Saved entries:
════════════════════
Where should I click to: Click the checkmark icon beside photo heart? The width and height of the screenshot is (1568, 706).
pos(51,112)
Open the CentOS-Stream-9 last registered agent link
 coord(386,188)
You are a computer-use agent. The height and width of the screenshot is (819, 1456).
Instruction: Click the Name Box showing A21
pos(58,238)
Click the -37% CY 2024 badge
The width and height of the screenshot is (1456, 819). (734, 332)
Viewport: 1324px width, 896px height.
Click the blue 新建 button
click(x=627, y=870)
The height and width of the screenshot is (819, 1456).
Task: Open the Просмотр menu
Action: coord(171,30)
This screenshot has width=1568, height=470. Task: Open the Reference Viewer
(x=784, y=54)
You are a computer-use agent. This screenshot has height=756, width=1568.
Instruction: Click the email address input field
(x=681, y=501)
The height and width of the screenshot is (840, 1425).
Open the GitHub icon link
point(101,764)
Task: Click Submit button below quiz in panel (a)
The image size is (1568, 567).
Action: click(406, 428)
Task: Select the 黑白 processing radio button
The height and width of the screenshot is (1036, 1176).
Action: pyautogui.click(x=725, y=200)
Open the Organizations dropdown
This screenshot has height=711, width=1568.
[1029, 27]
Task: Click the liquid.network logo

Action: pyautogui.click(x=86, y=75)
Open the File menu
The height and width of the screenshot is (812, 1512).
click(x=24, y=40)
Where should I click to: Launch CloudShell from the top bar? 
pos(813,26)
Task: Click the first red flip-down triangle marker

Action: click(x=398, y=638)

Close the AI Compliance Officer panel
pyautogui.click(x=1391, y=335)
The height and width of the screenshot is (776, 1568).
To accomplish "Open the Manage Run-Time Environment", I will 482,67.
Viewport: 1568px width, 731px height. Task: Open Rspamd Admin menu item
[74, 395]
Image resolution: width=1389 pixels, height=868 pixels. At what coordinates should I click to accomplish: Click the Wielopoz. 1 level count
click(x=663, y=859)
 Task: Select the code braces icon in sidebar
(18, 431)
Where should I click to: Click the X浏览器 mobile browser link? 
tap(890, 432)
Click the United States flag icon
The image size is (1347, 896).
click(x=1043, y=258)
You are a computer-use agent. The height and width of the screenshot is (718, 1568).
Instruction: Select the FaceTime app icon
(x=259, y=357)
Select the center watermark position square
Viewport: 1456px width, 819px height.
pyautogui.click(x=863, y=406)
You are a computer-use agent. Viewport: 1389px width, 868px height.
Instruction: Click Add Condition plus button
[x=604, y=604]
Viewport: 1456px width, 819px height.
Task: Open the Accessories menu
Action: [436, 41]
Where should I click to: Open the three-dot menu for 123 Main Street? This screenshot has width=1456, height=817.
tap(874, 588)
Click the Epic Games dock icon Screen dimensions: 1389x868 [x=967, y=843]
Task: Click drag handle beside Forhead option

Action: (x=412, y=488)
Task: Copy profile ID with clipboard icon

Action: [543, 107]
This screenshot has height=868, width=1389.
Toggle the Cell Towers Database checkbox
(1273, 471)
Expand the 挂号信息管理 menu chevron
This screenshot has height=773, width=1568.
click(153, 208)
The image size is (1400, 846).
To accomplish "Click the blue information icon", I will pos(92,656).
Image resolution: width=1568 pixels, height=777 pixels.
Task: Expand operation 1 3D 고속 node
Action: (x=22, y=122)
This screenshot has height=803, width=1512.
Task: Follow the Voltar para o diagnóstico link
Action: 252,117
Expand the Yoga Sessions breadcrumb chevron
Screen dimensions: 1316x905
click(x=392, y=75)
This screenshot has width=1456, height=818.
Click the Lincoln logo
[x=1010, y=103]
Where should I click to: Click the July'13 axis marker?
════════════════════
**EXERCISE REQUIREMENTS:**
Reproduce the entries exactly, but only from their first line to the line holding "Viewport: 1324px width, 896px height.", with that last line kept.

**YOUR SOLUTION:**
Where should I click to: Click the checkmark icon beside photo heart? The width and height of the screenshot is (1568, 706).
pos(51,112)
Open the CentOS-Stream-9 last registered agent link
 coord(386,188)
You are a computer-use agent. The height and width of the screenshot is (819, 1456).
Instruction: Click the Name Box showing A21
pos(58,238)
Click the -37% CY 2024 badge
The width and height of the screenshot is (1456, 819). (734, 332)
Viewport: 1324px width, 896px height.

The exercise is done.